Basmati Rice (Dry) (100 G) and Mixed Vegetables (Corn, Lima Beans, Peas, Green Beans, Carrots) (No Salt Added, Canned) (1 Cup)
Lunch
117 mg/dL
Usually causes a medium spike
Avg. Food Score on Ultrahuman App
Ultrahuman Users got an UNSTABLE response
How to consume basmati rice (dry), mixed vegetables (corn, lima beans, peas, green beans, carrots) (no salt added, canned) without glucose spikes
Portion Control
Reduce the quantity of basmati rice in your meal. Smaller portions can lead to a smaller glucose spike.
Mix with Protein
Add a source of lean protein such as grilled chicken, tofu, or lentils. Proteins slow down carbohydrate absorption.
Include Healthy Fats
Add healthy fats such as avocado slices, olive oil, or a handful of nuts like almonds or walnuts to your meal. Fats can help moderate blood sugar levels.

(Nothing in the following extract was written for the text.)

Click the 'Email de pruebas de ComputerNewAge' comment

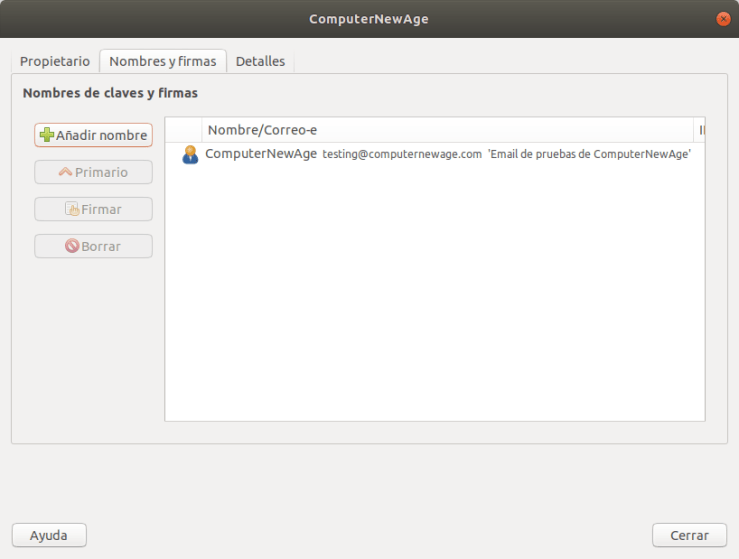tap(589, 155)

Incorporate Fiber-Rich Foods
Add fiber-rich vegetables like spinach, broccoli, or bell peppers to your mixed vegetables. Fiber slows down the digestion and absorption of carbohydrates.
Pre-Meal Salad
Start your meal with a salad that includes leafy greens, cucumbers, and tomatoes. Eating vegetables first can slow the increase in blood sugar levels.
Cook Rice with Beans
Mix basmati rice with beans such as black beans or kidney beans. The combination of the two can lower the overall impact on your blood sugar.
Use Vinegar
Add a splash of vinegar-based dressing to your vegetables or salad. Vinegar can aid in reducing post-meal spikes.
Choose Whole Grains
If feasible, substitute some of the basmati rice with whole grains like quinoa or barley. These have a less significant impact on blood sugar.
Drink Water
Consume a glass of water before your meal. Staying hydrated can help control blood sugar levels.
Avoid Sugary Drinks
Refrain from drinking sugary beverages with your meal, as they can cause additional glucose spikes.
Stay Active
Take a short walk for about 15-20 minutes after eating. Physical activity helps lower blood sugar levels.
Cook Rice with Less Water
When cooking basmati rice, use a little less water. This can make the rice less fluffy and more starchy, which has a slower glucose release.
Pre-cook and Cool Rice
Cook your basmati rice in advance and cool it before eating. Cold rice forms resistant starch, which can lower the glucose spike.